Allons-y, pour voir…

Il y a le moment où, enfin, elle se laisse partir. Où elle glisse hors du monde, hors de la vie normale. Entre chaque contraction, elle s’apaise, ralentit sa respiration, puis… tout doux… elle dort. Dur à croire dans notre culture de l’accouchement-état-d’urgence. Mais oui, elle s’endort. Profondément. Elle recharge son corps, son esprit, son bébé. Alors là, je sais que ça va. Je vois son corps qui lui envoie, en pulsation me semble-t-il, de belles décharges d’hormones de bien-être. Puis, peu à peu, le souffle qui prend du pesant. Et les bras qui se tendent. Et nous, les «  entourants », prêts, au poste. Une qui tire, l’autre qui pousse, une aux glaçons, et on reprend. Courage, ma belle. Elle est longue et grande, cette vague… nos visages s’éclairent. Le bébé s’en vient. Ouf… elle est longue. C’est pour bientôt. Voilà… doucement tout s’atténue, diminue… se dépose, comme le corps de cette femme, magnifique femme, qui déjà offre à son bébé tout l’amour du monde.

 

Et nous aussi, « les entourants », on se dépose. Il est le milieu de la nuit.

 

Nous sommes dans une bulle fermée à toute autre chose. Un bébé va naître. On se dépose, les yeux fermés, entre le lit et le meuble. Le papa, un peu fébrile, tendre, assis sur le sol, la tête sur le lit. Mais toujours la main qui soutient le bas du dos de son amoureuse. Fidèle gardien. Qui parfois attrape nos yeux qui lui disent que tout va bien. Une autre, assise attentive auprès de cette femme qui déjà s’est rendormie, la tête contre ses bras. Silence. Le temps (quel temps ?) passe. Parfois quelqu’un respire fort avec cette beauté de femme, repos …nul besoin de plus de mots. On recharge. On est bien. Il fait chaud, noir, une naissance se passe. Silence.

 

Et la danse continue. On oscille, entre la tornade et le plus profond des repos. Tous, nous obéissons au rythme constant de cette naissance. Ensemble, on se lève, on soutient, on y croit. Ensemble, on se pose, on se calme, on s’endort.

 

Il est le milieu de la nuit. Il fait noir, il fait chaud. Une naissance se passe…tout va bien.

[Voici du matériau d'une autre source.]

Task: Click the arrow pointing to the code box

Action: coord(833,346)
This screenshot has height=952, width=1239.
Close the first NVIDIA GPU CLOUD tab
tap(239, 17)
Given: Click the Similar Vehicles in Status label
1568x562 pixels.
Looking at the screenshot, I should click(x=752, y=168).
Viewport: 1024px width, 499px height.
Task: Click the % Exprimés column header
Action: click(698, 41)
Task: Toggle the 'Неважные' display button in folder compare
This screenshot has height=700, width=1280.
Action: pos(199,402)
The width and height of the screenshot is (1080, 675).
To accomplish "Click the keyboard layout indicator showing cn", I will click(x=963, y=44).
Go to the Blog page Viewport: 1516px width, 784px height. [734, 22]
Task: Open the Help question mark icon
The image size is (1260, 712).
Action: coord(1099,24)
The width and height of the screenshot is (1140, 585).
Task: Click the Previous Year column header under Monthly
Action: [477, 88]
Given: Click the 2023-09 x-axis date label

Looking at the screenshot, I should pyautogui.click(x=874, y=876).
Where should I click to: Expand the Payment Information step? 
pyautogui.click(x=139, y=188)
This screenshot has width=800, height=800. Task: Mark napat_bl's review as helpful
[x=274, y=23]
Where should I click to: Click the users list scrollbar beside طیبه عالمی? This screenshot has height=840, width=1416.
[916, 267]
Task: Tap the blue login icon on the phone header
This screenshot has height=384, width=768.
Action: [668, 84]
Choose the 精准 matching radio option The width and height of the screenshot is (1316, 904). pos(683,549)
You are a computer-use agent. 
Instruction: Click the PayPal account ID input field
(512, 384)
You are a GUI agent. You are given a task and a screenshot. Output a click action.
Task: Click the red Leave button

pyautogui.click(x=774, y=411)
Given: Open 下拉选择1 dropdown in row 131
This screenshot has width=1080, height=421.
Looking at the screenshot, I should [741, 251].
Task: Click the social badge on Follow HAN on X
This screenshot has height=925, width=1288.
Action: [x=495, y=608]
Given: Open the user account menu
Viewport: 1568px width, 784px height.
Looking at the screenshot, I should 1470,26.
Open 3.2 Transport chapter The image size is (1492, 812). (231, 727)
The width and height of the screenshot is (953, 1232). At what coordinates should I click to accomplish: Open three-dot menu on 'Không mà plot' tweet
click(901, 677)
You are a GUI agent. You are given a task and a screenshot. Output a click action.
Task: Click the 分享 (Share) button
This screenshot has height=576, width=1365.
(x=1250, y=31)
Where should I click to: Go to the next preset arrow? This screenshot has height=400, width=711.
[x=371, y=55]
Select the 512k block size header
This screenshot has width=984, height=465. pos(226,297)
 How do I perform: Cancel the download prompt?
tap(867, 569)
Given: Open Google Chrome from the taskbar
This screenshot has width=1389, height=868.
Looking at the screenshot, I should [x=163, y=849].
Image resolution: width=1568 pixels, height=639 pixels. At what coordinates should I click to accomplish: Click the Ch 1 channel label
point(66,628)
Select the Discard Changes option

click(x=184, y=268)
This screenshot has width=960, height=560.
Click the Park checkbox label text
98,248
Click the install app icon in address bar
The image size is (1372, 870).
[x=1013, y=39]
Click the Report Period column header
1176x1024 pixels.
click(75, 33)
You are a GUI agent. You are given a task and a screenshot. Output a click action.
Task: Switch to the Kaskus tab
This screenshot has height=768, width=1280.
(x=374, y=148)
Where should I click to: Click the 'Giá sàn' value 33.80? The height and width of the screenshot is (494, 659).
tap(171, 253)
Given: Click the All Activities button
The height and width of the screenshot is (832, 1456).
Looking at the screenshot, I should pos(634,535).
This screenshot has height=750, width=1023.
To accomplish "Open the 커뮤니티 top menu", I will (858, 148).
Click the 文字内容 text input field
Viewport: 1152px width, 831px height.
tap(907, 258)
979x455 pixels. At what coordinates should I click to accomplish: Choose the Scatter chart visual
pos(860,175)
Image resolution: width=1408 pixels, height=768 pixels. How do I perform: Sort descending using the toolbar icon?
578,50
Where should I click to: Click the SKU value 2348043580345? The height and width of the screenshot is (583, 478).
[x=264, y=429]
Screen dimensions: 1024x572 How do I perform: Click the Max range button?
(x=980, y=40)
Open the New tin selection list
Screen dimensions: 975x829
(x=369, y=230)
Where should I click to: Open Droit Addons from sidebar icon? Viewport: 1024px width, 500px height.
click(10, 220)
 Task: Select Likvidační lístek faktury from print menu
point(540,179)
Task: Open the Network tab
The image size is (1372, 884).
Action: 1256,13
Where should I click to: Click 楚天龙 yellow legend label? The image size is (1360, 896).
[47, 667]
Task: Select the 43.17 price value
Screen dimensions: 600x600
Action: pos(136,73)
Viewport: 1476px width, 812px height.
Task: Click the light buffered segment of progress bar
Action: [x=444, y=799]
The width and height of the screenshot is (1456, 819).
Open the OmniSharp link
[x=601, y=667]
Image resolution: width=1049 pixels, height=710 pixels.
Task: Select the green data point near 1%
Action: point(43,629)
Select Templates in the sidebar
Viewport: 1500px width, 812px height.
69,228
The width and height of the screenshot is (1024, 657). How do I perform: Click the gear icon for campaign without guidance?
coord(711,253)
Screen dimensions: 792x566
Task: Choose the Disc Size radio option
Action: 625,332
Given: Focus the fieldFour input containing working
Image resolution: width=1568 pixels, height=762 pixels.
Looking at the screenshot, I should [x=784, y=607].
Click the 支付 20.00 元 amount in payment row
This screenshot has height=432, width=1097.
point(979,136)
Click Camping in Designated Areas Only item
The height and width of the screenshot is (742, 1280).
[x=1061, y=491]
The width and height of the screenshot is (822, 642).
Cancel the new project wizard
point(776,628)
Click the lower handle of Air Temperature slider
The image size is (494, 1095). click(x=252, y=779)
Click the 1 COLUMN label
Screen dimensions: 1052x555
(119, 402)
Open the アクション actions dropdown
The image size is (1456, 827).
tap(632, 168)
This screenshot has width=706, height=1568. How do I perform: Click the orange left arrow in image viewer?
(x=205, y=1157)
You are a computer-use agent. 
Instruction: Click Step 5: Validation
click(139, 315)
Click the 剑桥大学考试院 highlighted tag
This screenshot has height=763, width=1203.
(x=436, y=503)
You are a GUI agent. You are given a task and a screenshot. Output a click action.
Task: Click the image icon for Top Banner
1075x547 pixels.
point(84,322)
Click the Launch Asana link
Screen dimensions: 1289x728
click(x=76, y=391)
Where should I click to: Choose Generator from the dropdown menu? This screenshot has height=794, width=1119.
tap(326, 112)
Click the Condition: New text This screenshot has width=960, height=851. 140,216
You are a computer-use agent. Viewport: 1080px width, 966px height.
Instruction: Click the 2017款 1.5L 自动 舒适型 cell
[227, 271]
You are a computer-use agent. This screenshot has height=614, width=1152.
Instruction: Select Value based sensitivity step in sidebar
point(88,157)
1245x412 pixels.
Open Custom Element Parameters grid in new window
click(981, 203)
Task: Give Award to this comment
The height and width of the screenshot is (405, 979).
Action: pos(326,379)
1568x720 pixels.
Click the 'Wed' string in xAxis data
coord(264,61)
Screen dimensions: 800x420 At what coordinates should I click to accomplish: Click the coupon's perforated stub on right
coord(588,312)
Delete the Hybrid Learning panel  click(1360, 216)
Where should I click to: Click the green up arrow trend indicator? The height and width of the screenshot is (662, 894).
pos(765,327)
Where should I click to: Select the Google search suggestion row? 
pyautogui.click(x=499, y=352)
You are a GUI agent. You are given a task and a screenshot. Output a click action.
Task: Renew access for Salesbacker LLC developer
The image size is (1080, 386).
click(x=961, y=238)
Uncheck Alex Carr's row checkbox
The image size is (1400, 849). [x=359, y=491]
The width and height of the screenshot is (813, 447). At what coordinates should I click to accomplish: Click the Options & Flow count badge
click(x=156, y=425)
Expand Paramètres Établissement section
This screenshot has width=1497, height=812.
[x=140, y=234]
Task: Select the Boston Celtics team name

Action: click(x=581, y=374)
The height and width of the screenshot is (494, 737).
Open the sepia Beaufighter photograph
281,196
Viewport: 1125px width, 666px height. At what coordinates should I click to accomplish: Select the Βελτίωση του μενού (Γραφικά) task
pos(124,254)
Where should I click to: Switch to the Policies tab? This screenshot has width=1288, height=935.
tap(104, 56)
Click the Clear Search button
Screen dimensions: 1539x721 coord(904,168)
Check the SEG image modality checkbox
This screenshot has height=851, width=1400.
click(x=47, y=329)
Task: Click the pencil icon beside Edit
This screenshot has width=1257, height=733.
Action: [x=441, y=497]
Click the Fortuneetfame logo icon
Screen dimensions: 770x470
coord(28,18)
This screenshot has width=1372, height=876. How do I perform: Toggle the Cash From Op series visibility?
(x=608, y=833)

image tirée de www.dessintraitdunion.net

5 réflexions sur “HORS DU TEMPS

  1. Un texte qui me fait monter les larmes d’émotion… si toutes on pouvait accoucher ainsi et donner la vie à nos bébés dans ce respect, il y en aurait sûrement une plus grande dose dans notre monde si cruel, violent et égocentrique… l’amour nous manque, on manque d’amour. Merci pour ce superbe texte 😉
    Aurélie

  2. Ce texte est magnifique et m’a tiré une larme! Bravo pour ton blogue!
    Quant à nous, nous avons rendez-vous la semaine prochaine et j’ai bien hâte!!!
    Anne-Marie

    • Merci ! Je trouve important de témoigner des naissances où la confiance et la sécurité ( et les hormones !) règnent, pour sortir des images de « danger » et « d’urgence » qui forment notre culture de l’accouchement. C’est tellement magnifique et fort, la naissance…
      J’ai aussi très hâte de vous revoir !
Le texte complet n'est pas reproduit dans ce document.